Claims
- 1. A flexible portable plastic tubing mat adapted to be laid side-by-side with other similar mats for creating and maintaining an ice slab for skating and for preventing snow from melting on a ski slope and adapted to be laid end-to-end with other similar mats for creating an ice chute or trough for a toboggan slide or similar sliding purposes,
- a. said portable mat having a length many times greater than its width with a plurality of small diameter flexible plastic tubing members extending lengthwise of said mat adapted to have cooled anti-freeze liquid pumped therethrough,
- b. said flexible plastic tubing members having an inside diameter in the range from one-eighth to three-eighths of an inch,
- c. securing means connected to said tubing members for securing them in a grid pattern in said mat,
- d. said mat including supply and return sub-headers extending across one end of said mat with the ends of a plurality of said tubing members being connected respectively to said supply and return sub-headers with the direction of flow of the anti-freeze liquid being opposite in neighboring tubing members in the mat,
- e. said flexible portable mat being rollable into a roll for ease of transportation, and
- f. said sub-headers being adapted to be connected to main headers in an installation for interconnecting the plurality of said tubing members through the sub-headers to the main headers.
- 2. A flexible portable plastic tubing mat as claimed in claim 1 in which said small diameter plastic tubing members are co-extruded in pairs of such members and the ends of the tubing members are connected to said supply and return sub-headers to produce an opposite direction of the anti-freeze flow in the respective tubing members of each pair.
- 3. A flexible portable plastic tubing mat as claimed in claim 1 in which the mat is about 4 feet wide and at least 85 feet long.
- 4. A flexible portable plastic tubing mat as claimed in claim 1 in which supply and return sub-headers extend across both ends of said mat with the ends of a plurality of the tubing members connected respectively to supply and return sub-headers at opposite ends of the mat.
- 5. A flexible portable plastic tubing mat as claimed in claim 1 in which said small diameter plastic tubes are composed of ethylene vinyl acetate.
- 6. A flexible portable plastic tubing mat as claimed in claim 5 in which said securing means include tapes extending transversely along the mat at spaced positions along the length of said mat. .Iadd. 7. A flexible portable plastic tubing mat adapted to be laid side-by-side or end-to-end with other similar mats for creating and maintaining a frozen area,
- a. said portable mat having a length many times greater than its width with a plurality of small diameter flexible plastic tubing members extending lengthwise of said mat adapted to have cooled anti-freeze liquid pumped therethrough,
- b. said flexible plastic tubing members having an inside diameter in the range from one-eighth to three-eighth of an inch,
- c. securing means connected to said tubing members for securing them in a grid pattern in said mat,
- d. said mat including supply and return sub-headers extending across one end of said mat with the ends of a plurality of said tubing members being connected respectively to said supply and return sub-headers with the direction of flow of the anti-freeze liquid being opposite in neighboring tubing members in the mat,
- e. said flexible portable mat being rollable into a roll for ease of transportation, and
- f. said sub-headers being adapted to be connected to main headers in an installation for interconnecting the plurality of said tubing members through the sub-headers to the main headers. .Iaddend.

▶ [PROVIDED DATA]
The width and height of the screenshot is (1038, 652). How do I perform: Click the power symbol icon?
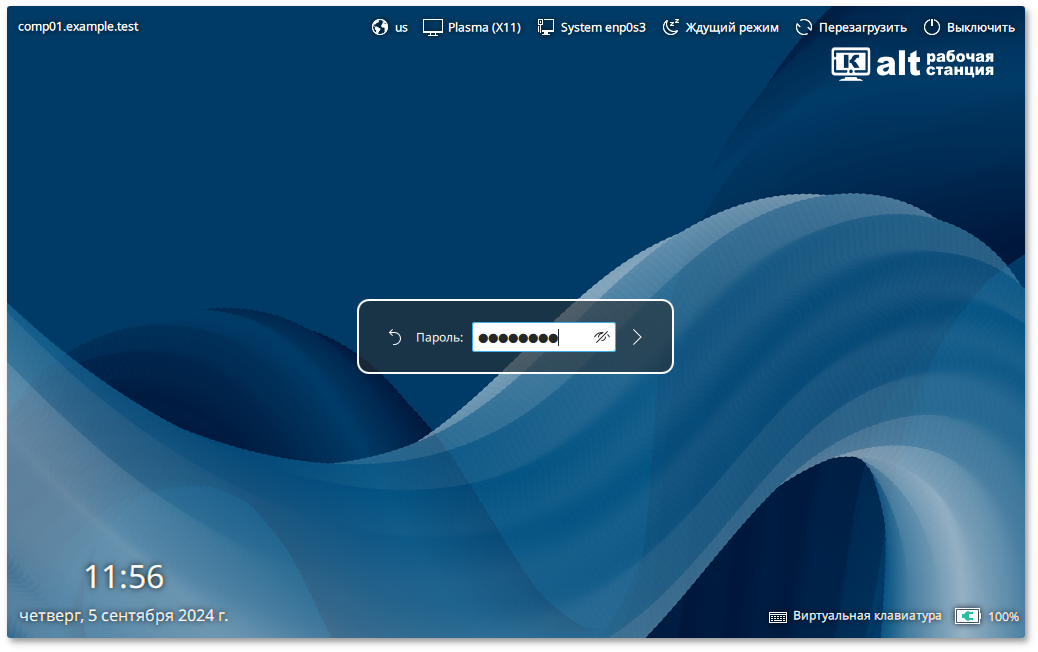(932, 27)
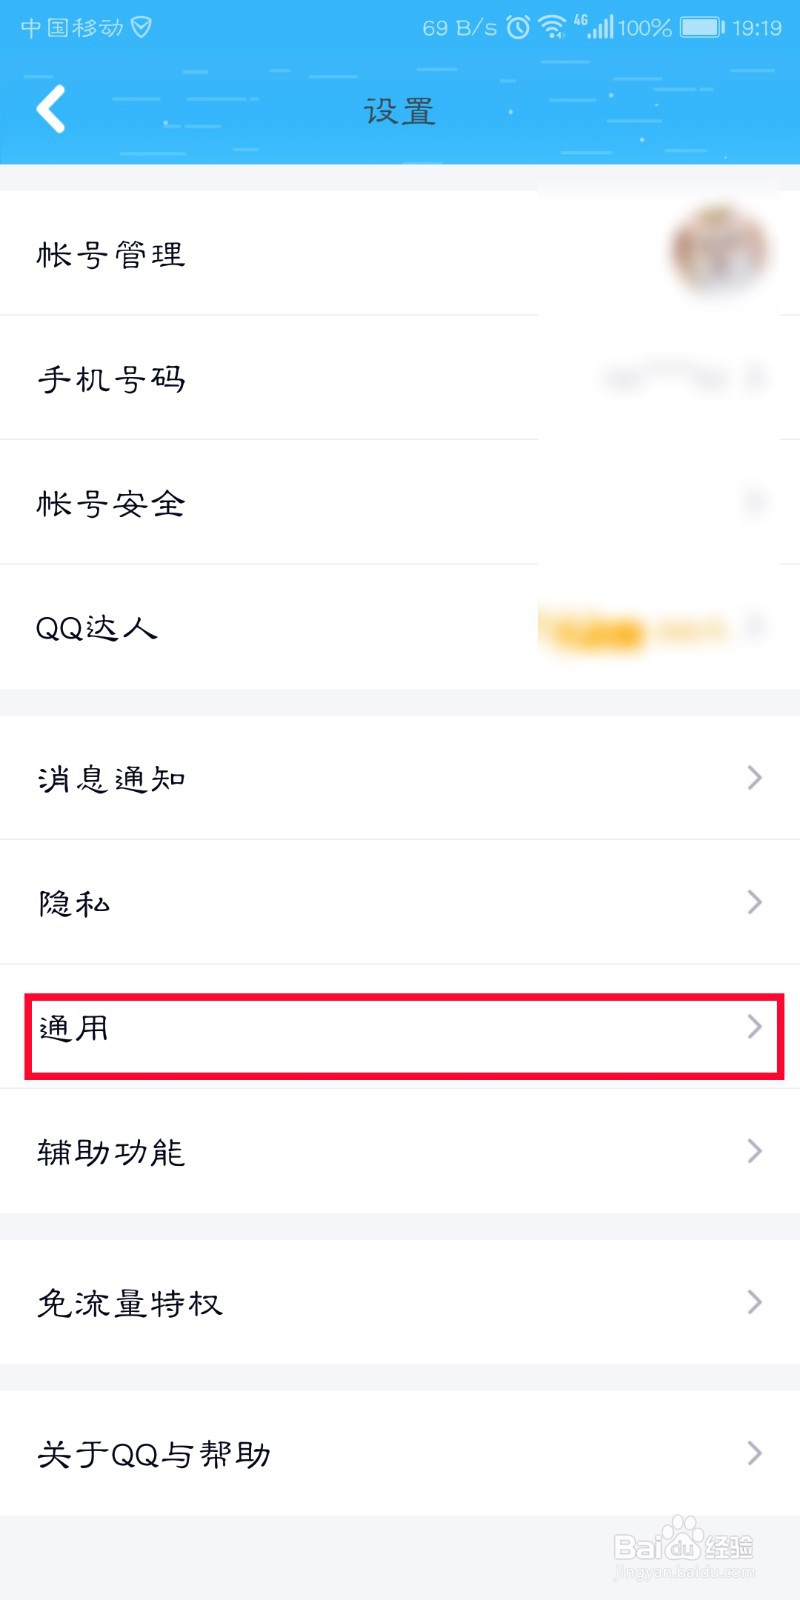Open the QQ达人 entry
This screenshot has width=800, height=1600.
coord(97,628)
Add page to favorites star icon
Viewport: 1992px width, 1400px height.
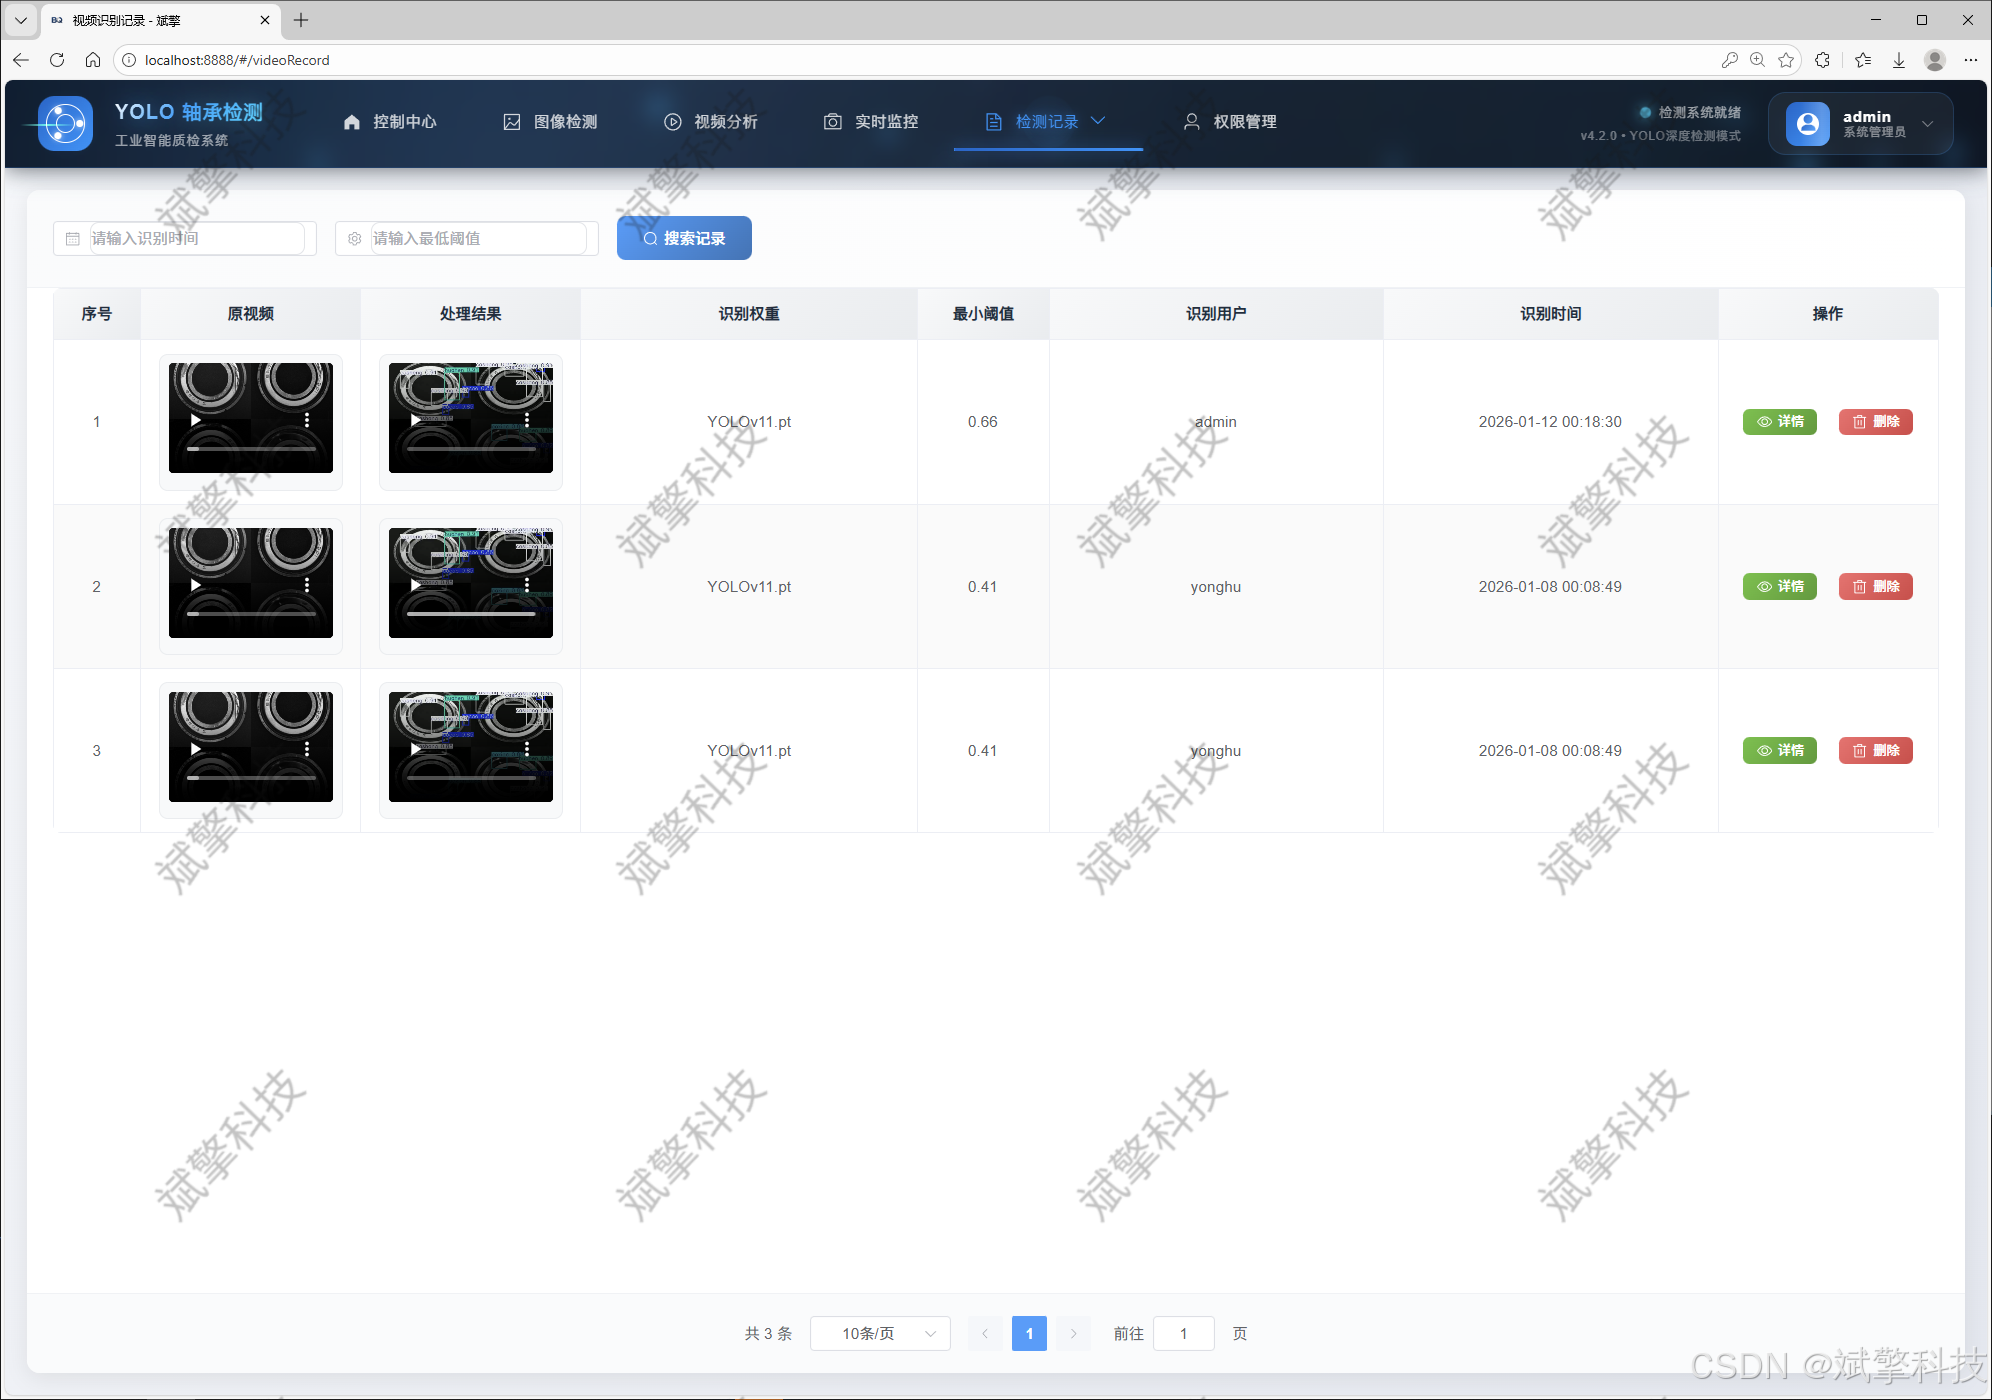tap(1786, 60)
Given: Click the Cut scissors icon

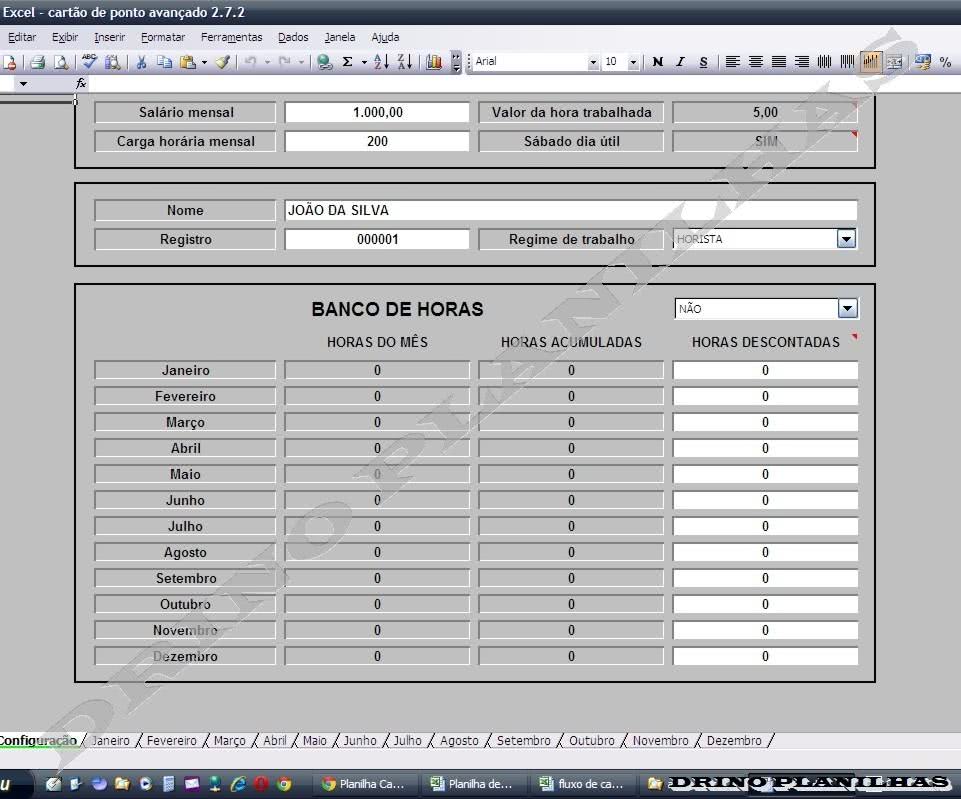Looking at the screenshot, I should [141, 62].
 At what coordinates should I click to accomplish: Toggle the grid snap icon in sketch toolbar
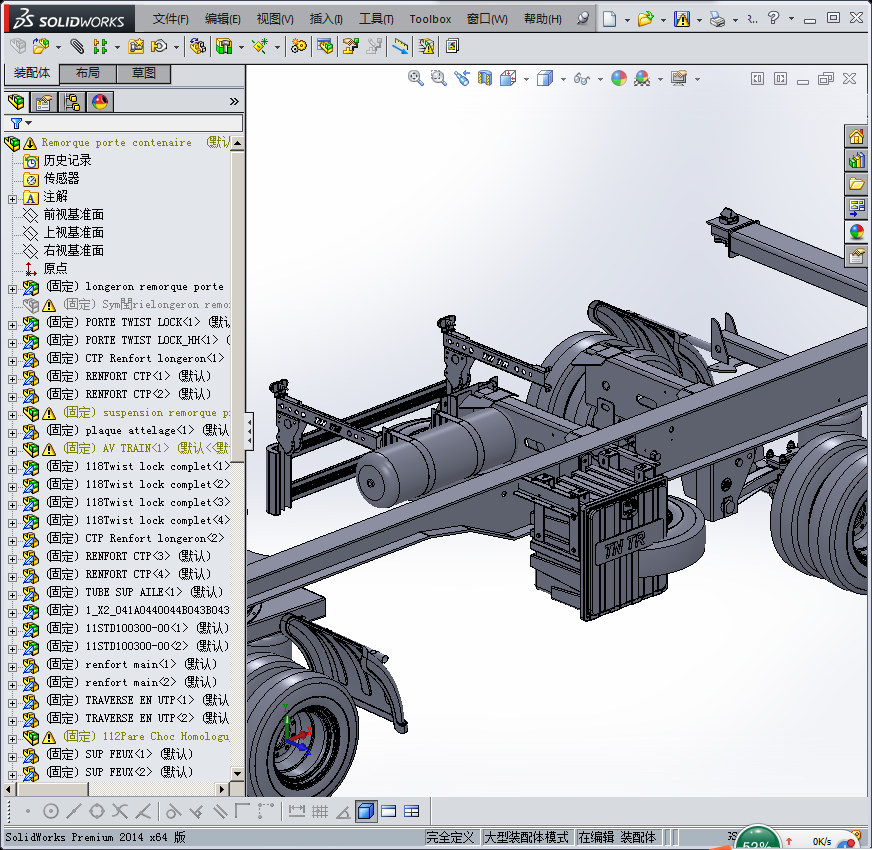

▶ [GIVEN PROBLEM A] Check each statement against the tubing mat claims and answer yes or no, quoting the words of the claims that settle it: (i) The tubing members have an inside diameter between one-eighth and three-eighths of an inch. (ii) Claim 3 gives the mat a length of at most 85 feet. (iii) Claim 5 says the small diameter plastic tubes are made of ethylene vinyl acetate.
▶ [GIVEN PROBLEM B] Summarize the tubing mat claims in two sentences.

▶ [EXERCISE RESPONSE A]
(i) Yes: "an inside diameter in the range from one-eighth to three-eighths of an inch"
(ii) No: "about 4 feet wide and at least 85 feet long"
(iii) Yes: "composed of ethylene vinyl acetate"

▶ [EXERCISE RESPONSE B] The claims describe a flexible, portable plastic tubing mat, many times longer than it is wide, in which small-diameter tubing members secured in a grid carry cooled anti-freeze liquid, with the flow running in opposite directions in neighboring members. The mat can be rolled up for transport, its supply and return sub-headers connect to main headers in an installation, and it can be laid side-by-side or end-to-end with similar mats to create an ice slab for skating, an ice chute for a toboggan slide, or another frozen area.